Problem requirements: Where in the records does the word "tree" appear? Copy each line that holds it.

Supplied data:

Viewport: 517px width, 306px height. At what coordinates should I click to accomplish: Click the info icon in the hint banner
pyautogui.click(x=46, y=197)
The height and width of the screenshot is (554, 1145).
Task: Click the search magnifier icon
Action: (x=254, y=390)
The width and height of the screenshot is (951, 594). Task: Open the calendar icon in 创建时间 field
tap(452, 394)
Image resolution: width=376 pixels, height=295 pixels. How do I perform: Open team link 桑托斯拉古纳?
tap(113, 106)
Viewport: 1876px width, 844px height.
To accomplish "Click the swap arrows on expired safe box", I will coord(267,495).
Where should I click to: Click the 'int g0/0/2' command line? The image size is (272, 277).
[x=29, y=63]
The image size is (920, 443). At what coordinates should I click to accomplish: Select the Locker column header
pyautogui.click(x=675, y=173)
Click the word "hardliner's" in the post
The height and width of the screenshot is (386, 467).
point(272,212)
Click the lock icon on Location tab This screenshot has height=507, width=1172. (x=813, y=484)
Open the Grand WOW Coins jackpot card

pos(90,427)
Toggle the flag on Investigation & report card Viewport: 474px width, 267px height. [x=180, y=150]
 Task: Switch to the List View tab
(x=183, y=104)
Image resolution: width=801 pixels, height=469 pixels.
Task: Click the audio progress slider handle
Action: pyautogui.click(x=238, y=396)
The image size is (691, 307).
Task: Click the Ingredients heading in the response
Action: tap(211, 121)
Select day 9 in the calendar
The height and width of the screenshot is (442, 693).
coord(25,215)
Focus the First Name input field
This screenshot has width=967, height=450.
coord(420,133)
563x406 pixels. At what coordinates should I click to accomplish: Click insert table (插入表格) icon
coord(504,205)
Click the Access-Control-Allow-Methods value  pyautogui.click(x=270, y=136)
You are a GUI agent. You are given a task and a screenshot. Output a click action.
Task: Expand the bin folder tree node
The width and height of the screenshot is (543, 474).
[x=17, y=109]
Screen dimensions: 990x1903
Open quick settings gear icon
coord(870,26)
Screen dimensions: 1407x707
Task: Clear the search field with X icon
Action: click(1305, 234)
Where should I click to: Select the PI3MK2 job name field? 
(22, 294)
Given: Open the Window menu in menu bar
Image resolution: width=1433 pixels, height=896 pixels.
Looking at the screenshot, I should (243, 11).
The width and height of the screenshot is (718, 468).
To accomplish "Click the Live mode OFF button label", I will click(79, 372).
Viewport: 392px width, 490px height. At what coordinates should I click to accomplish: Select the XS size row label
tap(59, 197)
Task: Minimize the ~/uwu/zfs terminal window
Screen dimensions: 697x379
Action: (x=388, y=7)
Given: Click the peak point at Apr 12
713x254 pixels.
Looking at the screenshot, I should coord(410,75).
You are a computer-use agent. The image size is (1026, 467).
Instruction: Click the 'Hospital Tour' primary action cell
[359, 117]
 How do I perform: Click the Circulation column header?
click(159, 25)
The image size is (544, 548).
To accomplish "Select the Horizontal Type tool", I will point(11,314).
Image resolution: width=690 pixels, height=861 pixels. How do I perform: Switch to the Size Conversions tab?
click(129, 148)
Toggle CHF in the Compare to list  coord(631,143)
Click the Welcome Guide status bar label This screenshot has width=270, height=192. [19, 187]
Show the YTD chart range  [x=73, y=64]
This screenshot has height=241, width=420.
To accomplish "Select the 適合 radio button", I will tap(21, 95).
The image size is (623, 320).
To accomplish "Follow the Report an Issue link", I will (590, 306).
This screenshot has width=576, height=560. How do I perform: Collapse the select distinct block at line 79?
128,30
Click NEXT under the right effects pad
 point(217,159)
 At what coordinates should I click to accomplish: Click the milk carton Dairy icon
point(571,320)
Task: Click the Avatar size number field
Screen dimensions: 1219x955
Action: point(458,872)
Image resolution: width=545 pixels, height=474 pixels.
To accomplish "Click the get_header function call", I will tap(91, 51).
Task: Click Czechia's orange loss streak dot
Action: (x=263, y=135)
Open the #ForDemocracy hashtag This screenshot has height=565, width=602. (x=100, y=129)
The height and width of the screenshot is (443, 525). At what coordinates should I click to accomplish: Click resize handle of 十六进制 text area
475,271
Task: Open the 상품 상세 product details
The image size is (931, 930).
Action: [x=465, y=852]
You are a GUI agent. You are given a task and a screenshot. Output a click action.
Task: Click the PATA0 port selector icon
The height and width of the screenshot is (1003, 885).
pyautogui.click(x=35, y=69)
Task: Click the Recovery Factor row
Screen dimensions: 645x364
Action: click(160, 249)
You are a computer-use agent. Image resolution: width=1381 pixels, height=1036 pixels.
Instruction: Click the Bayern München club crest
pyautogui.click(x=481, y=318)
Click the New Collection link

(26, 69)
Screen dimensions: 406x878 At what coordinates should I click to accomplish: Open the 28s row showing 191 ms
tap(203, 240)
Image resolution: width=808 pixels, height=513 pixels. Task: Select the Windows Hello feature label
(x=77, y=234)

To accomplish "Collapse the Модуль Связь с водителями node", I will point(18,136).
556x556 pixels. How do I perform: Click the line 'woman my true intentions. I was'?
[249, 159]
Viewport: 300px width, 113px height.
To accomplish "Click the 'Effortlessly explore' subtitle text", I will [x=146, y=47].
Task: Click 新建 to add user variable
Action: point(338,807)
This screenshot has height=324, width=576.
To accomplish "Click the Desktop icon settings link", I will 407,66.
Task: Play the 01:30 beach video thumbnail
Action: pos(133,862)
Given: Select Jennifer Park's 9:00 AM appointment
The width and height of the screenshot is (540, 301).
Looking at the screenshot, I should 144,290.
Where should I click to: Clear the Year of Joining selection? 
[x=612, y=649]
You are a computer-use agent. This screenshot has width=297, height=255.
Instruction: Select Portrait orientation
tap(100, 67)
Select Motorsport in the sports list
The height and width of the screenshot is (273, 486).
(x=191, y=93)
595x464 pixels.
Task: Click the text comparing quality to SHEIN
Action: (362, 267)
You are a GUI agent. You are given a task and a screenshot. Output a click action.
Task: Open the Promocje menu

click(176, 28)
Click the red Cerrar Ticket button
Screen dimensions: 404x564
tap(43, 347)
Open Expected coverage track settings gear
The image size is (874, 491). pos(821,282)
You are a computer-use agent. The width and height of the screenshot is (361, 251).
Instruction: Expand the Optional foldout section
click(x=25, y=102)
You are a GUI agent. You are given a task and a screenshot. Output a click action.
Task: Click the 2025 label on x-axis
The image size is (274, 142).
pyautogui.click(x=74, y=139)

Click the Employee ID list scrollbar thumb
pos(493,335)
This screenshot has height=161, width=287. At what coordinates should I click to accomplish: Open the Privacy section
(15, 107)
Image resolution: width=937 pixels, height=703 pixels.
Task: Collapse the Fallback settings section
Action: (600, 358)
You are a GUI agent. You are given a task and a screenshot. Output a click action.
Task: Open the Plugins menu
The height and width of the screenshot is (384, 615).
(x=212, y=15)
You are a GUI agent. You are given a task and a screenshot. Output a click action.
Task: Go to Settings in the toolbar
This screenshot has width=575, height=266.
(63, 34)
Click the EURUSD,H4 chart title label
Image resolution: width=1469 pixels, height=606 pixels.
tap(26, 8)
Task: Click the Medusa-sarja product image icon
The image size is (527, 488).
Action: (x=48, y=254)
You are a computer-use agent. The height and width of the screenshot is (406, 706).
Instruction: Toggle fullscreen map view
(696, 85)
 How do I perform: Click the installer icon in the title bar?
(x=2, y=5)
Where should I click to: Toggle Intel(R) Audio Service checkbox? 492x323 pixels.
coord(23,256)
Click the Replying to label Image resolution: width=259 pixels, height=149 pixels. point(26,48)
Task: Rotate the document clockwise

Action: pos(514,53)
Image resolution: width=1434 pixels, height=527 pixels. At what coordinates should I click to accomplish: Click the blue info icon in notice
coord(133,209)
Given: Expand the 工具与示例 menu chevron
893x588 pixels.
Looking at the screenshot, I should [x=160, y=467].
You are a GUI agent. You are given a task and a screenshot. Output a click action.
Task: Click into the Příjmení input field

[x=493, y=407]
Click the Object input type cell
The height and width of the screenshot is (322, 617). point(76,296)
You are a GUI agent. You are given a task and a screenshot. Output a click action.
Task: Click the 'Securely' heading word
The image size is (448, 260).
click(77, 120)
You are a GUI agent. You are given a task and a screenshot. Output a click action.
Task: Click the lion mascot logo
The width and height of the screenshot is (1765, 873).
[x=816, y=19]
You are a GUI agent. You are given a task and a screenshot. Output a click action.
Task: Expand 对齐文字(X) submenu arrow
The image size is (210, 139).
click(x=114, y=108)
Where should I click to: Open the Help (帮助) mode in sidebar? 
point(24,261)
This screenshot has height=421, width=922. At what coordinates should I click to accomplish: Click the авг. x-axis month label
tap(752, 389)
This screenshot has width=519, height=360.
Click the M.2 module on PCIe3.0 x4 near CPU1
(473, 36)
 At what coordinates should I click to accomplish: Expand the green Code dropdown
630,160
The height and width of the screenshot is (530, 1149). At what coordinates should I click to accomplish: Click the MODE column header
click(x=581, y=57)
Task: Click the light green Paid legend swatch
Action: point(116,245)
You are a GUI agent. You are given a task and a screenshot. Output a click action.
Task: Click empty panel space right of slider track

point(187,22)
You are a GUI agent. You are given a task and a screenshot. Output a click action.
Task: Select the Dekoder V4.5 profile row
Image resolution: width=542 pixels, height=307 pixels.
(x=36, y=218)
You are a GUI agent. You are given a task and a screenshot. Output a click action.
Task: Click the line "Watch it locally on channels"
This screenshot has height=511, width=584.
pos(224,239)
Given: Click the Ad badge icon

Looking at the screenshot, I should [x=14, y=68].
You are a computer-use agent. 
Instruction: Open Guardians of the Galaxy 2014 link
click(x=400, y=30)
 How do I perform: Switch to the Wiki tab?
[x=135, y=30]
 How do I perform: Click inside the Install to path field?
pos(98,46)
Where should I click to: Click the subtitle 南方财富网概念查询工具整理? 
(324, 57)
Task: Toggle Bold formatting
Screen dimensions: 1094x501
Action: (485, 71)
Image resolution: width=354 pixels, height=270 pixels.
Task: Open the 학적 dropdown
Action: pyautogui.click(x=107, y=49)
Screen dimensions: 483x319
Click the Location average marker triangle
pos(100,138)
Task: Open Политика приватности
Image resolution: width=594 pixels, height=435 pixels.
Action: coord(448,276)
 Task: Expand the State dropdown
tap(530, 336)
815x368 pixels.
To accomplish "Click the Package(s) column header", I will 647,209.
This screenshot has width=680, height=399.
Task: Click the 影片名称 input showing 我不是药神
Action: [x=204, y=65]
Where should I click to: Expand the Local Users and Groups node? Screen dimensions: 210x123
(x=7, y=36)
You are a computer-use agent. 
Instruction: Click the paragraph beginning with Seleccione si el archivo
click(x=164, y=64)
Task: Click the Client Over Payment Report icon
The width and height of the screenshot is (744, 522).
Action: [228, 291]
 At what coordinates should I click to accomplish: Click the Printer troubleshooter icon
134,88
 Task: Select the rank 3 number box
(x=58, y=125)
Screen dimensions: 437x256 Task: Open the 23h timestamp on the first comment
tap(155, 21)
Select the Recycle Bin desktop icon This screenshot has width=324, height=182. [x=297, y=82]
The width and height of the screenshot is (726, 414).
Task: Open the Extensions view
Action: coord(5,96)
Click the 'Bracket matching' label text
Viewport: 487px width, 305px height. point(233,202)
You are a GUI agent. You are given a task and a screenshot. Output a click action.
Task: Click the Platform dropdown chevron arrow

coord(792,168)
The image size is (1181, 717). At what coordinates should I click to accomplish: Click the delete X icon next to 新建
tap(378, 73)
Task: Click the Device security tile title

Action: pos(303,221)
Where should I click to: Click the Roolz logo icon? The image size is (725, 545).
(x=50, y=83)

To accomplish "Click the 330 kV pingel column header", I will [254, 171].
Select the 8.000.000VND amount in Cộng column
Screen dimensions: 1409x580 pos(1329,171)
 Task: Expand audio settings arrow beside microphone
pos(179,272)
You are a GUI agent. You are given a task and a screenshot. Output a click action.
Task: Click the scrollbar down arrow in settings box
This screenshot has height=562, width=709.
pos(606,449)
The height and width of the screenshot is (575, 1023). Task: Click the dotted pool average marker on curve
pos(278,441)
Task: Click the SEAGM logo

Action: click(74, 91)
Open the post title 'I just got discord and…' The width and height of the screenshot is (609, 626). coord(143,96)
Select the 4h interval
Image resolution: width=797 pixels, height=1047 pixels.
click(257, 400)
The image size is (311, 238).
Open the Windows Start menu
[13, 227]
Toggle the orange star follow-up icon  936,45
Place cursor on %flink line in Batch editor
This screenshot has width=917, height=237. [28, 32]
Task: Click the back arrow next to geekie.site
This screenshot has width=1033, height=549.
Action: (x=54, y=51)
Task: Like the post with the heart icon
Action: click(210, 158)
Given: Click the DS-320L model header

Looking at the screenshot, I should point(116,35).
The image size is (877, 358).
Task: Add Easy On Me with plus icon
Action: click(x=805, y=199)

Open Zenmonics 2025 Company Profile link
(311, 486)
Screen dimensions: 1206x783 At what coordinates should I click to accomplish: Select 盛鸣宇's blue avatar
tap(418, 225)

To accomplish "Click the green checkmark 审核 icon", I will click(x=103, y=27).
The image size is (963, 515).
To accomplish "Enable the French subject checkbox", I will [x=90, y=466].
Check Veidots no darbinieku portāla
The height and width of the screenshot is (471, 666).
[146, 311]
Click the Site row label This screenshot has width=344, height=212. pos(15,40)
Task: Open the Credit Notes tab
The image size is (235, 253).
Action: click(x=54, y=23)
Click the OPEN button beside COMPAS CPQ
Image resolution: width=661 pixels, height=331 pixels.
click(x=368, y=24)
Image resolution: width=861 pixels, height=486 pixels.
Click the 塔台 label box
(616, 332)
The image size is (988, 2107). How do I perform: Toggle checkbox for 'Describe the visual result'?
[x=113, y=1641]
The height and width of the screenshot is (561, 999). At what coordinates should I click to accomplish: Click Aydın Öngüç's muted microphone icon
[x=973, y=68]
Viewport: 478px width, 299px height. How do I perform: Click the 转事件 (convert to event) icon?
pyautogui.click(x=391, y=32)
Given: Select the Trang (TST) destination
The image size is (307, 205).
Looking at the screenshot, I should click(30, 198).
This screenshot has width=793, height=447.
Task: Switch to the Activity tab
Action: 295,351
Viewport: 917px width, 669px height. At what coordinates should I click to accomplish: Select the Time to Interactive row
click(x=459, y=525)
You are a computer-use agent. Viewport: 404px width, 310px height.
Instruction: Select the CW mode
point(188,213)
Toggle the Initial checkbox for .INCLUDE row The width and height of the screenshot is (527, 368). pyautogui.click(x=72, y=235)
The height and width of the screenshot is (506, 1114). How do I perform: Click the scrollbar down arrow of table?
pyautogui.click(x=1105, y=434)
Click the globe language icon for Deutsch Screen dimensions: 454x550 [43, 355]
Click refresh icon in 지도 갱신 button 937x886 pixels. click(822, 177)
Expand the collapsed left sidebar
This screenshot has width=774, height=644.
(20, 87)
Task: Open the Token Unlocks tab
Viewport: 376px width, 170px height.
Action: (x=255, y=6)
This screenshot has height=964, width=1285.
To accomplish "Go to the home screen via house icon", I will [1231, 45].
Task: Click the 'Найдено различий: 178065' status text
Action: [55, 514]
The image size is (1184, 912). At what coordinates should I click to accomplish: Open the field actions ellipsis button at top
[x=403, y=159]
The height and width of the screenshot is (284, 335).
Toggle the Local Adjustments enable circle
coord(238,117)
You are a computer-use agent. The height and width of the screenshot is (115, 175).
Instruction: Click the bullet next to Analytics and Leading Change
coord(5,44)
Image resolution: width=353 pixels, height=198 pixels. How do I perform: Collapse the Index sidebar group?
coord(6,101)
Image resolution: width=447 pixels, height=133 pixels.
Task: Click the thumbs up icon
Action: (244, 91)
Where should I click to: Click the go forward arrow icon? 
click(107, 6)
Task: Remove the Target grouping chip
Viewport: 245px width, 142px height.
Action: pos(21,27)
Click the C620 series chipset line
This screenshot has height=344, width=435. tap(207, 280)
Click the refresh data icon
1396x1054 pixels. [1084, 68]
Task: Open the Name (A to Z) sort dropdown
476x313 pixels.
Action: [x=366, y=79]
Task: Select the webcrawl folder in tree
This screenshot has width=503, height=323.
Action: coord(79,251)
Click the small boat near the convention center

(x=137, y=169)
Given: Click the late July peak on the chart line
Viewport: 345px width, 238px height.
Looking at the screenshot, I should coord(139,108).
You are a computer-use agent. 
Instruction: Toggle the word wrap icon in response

Task solution:
Task: Expand the bin folder tree node
Task: Select the webcrawl folder in tree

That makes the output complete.